# [THE RECORDS]
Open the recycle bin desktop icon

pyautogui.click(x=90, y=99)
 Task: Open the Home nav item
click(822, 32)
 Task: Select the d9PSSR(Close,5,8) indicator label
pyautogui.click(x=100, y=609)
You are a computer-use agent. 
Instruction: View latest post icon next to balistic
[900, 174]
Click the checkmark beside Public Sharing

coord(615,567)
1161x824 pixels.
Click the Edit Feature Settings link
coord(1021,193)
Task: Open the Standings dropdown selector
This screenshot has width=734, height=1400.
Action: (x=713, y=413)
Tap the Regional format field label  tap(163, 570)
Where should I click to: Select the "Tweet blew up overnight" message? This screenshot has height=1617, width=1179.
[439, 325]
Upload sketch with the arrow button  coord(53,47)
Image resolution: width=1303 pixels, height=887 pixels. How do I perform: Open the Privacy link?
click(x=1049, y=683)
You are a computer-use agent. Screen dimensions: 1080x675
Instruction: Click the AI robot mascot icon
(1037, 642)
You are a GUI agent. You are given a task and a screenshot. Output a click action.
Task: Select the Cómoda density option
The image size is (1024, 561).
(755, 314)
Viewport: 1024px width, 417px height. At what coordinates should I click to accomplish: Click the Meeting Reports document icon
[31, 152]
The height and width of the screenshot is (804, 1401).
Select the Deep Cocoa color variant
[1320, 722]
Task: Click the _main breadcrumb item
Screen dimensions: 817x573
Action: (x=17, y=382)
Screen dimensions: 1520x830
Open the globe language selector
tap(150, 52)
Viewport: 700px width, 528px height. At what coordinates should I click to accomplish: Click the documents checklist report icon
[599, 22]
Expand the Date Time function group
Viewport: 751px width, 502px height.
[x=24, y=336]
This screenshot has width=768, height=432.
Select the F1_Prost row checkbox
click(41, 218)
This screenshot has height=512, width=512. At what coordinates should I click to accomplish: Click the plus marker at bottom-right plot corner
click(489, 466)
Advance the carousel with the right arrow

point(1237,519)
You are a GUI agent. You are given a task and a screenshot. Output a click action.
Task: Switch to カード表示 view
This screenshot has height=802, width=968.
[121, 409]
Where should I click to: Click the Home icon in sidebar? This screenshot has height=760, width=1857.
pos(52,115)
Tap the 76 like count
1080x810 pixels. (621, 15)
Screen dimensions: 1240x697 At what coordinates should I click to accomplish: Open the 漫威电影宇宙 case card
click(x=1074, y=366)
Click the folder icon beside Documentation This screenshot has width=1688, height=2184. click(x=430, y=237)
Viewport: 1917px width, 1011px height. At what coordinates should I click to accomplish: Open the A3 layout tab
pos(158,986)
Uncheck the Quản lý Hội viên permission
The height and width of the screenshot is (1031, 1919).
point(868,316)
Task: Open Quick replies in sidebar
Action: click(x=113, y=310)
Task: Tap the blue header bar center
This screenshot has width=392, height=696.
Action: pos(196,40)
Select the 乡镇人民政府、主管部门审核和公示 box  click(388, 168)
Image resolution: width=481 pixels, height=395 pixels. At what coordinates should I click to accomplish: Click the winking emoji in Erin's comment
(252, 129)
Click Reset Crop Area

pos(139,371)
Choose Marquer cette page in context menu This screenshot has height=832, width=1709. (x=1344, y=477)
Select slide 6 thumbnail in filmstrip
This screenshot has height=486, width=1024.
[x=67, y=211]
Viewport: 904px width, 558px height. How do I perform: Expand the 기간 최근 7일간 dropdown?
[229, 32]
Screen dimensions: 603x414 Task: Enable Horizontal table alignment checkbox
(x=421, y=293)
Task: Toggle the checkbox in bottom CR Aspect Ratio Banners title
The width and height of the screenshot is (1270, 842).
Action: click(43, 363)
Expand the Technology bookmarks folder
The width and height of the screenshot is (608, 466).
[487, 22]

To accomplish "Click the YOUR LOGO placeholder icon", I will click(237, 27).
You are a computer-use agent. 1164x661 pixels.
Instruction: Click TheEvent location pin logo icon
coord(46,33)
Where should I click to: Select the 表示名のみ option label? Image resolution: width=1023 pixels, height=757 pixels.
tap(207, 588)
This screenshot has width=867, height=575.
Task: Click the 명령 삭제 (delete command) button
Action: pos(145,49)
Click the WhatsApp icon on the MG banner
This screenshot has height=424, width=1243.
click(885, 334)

# [DIRECTIONS FOR THIS TASK]
Would you repeat each of the lines above exactly?

# [SOLUTION FOR THIS TASK]
Open the recycle bin desktop icon

pyautogui.click(x=90, y=99)
 Task: Open the Home nav item
click(822, 32)
 Task: Select the d9PSSR(Close,5,8) indicator label
pyautogui.click(x=100, y=609)
You are a computer-use agent. 
Instruction: View latest post icon next to balistic
[900, 174]
Click the checkmark beside Public Sharing

coord(615,567)
1161x824 pixels.
Click the Edit Feature Settings link
coord(1021,193)
Task: Open the Standings dropdown selector
This screenshot has width=734, height=1400.
Action: (x=713, y=413)
Tap the Regional format field label  tap(163, 570)
Where should I click to: Select the "Tweet blew up overnight" message? This screenshot has height=1617, width=1179.
[439, 325]
Upload sketch with the arrow button  coord(53,47)
Image resolution: width=1303 pixels, height=887 pixels. How do I perform: Open the Privacy link?
click(x=1049, y=683)
You are a computer-use agent. Screen dimensions: 1080x675
Instruction: Click the AI robot mascot icon
(1037, 642)
You are a GUI agent. You are given a task and a screenshot. Output a click action.
Task: Select the Cómoda density option
The image size is (1024, 561).
(755, 314)
Viewport: 1024px width, 417px height. At what coordinates should I click to accomplish: Click the Meeting Reports document icon
[31, 152]
The height and width of the screenshot is (804, 1401).
Select the Deep Cocoa color variant
[1320, 722]
Task: Click the _main breadcrumb item
Screen dimensions: 817x573
Action: (x=17, y=382)
Screen dimensions: 1520x830
Open the globe language selector
tap(150, 52)
Viewport: 700px width, 528px height. At what coordinates should I click to accomplish: Click the documents checklist report icon
[599, 22]
Expand the Date Time function group
Viewport: 751px width, 502px height.
[x=24, y=336]
This screenshot has width=768, height=432.
Select the F1_Prost row checkbox
click(41, 218)
This screenshot has height=512, width=512. At what coordinates should I click to accomplish: Click the plus marker at bottom-right plot corner
click(489, 466)
Advance the carousel with the right arrow

point(1237,519)
You are a GUI agent. You are given a task and a screenshot. Output a click action.
Task: Switch to カード表示 view
This screenshot has height=802, width=968.
[121, 409]
Where should I click to: Click the Home icon in sidebar? This screenshot has height=760, width=1857.
pos(52,115)
Tap the 76 like count
1080x810 pixels. (621, 15)
Screen dimensions: 1240x697 At what coordinates should I click to accomplish: Open the 漫威电影宇宙 case card
click(x=1074, y=366)
Click the folder icon beside Documentation This screenshot has width=1688, height=2184. click(x=430, y=237)
Viewport: 1917px width, 1011px height. At what coordinates should I click to accomplish: Open the A3 layout tab
pos(158,986)
Uncheck the Quản lý Hội viên permission
The height and width of the screenshot is (1031, 1919).
point(868,316)
Task: Open Quick replies in sidebar
Action: click(x=113, y=310)
Task: Tap the blue header bar center
This screenshot has width=392, height=696.
Action: pos(196,40)
Select the 乡镇人民政府、主管部门审核和公示 box  click(388, 168)
Image resolution: width=481 pixels, height=395 pixels. At what coordinates should I click to accomplish: Click the winking emoji in Erin's comment
(252, 129)
Click Reset Crop Area

pos(139,371)
Choose Marquer cette page in context menu This screenshot has height=832, width=1709. (x=1344, y=477)
Select slide 6 thumbnail in filmstrip
This screenshot has height=486, width=1024.
[x=67, y=211]
Viewport: 904px width, 558px height. How do I perform: Expand the 기간 최근 7일간 dropdown?
[229, 32]
Screen dimensions: 603x414 Task: Enable Horizontal table alignment checkbox
(x=421, y=293)
Task: Toggle the checkbox in bottom CR Aspect Ratio Banners title
The width and height of the screenshot is (1270, 842).
Action: click(43, 363)
Expand the Technology bookmarks folder
The width and height of the screenshot is (608, 466).
[487, 22]

To accomplish "Click the YOUR LOGO placeholder icon", I will click(237, 27).
You are a computer-use agent. 1164x661 pixels.
Instruction: Click TheEvent location pin logo icon
coord(46,33)
Where should I click to: Select the 表示名のみ option label? Image resolution: width=1023 pixels, height=757 pixels.
tap(207, 588)
This screenshot has width=867, height=575.
Task: Click the 명령 삭제 (delete command) button
Action: pos(145,49)
Click the WhatsApp icon on the MG banner
This screenshot has height=424, width=1243.
click(885, 334)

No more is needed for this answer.